Note: This isn’t a typical LifeUntucked post… take a pause first
“I post on Wednesdays,” it says below. But once again, it’s Thursday… and I’m still trying to find words.
Yes, life can get in the way… at times, in an unexpected way.
My world has been shaken. I’m disoriented.
As much as I would always prefer to write about strategies for lightening our load and living a better life so we can go about with a kick in our step, life isn’t always going to cooperate.
Is it?
Sometimes our world is thrown off kilter. We don’t like the hand we’re dealt. But deal with it we must.
I was recently telling someone about LifeUntucked. He said, “So, you’re writing about the life you’d like to live.”
Yes, that’s it. That’s exactly it! “… like to live” is key, because I’m working on it too. It doesn’t always come naturally. I’m figuring this out, while sharing my journey and my observations.
Life, and living “untucked,” must also be about loss… one doesn’t come without the other.
Last Wednesday, one of my very best friends in this world passed away after a very short, but noble fight with cancer. It was the day before his 57th birthday.
Yesterday (Wednesday) we laid him to rest.
Drew was the hardest working and most determined person I have known. Ever.
For him, it was always a singular focus on the goal. Grit. Passion. Perseverance. That was his formula. And it worked for him. I’ve seen countless examples.
Yes, he had his share of bumps in the road. False starts.
“What’s next? Let’s move on.” No time for downers.
I was a little angry at how busy his world had become. It wasn’t like years gone by, when we would hang out just about anytime we felt like it.
I’m a little angrier about one thing… we both tried, but not hard enough to get together more often in recent years.
In times like these, it’s important to see feelings for what they are. It feels a little selfish. But it’s the process the heart goes through to try to make sense of something that makes little sense. Another very wise friend counsels, “Take time to get back; embrace what your going through.” And I will…

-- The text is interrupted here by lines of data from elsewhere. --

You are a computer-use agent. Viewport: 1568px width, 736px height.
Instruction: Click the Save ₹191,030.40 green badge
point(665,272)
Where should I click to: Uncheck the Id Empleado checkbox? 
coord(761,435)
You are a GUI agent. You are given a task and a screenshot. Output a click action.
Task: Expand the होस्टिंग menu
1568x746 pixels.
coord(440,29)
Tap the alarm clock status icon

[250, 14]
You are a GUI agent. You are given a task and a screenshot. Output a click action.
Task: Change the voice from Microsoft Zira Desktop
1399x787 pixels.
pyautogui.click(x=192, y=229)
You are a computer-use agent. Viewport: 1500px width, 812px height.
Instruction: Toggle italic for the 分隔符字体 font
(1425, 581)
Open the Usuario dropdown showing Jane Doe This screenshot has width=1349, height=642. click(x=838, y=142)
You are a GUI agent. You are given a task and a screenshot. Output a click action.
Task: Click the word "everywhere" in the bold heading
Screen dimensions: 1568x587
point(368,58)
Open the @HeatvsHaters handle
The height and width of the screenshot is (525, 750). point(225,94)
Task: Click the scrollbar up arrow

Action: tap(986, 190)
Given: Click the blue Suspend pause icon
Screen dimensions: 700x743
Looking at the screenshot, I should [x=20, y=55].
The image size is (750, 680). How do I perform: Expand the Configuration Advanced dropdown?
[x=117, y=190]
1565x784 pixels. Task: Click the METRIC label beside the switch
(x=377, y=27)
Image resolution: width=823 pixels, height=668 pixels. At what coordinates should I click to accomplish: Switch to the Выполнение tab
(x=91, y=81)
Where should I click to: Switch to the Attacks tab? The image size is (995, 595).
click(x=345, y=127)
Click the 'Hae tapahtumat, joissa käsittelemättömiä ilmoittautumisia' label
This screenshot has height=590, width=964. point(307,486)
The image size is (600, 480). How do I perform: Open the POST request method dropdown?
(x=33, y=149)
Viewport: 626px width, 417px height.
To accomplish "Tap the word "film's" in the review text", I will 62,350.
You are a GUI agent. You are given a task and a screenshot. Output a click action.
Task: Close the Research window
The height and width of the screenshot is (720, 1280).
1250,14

I’ve now realized it isn’t how busy, but rather, how full his life had become. And he lived large with an unshakable focus on his faith in God, on his wife and soulmate, on his family, and on his role as a provider.
Here’s a guy I didn’t really think I was writing to as I’ve imagined LifeUntucked. But, I now believe I’m very wrong about that.
His family put together an amazing slideshow of their life together that played throughout the celebration of life service and reception afterward.
It told the story of a big life, lived to its fullest. I don’t know why I never noticed that huge heart-felt smile that was in every photo. Maybe it was because it was true, because it was real? That smile wasn’t a feature, it was the person.
This guy knew how to live, he knew how to live well, and he lived large… and that was that.
In closing, I dedicate this post to a fraternity brother, an adopted brother, a best friend, “best man,” and to an amazing human who lived a very big life and cast an even bigger shadow. (I stole that last bit from the service… because it’s true, and I don’t want to be the only one bragging on my friend).
This one’s for you Drew Hudel.
We’ll see you on the other side, my friend.
Timothy Wilson says
The hope is they can say such about us.
Beautiful tribute, Jeff.
Jeff Meister says
Thank you, Tim… I’m with you on that. I trust you noticed your contribution? Thank you for that, too.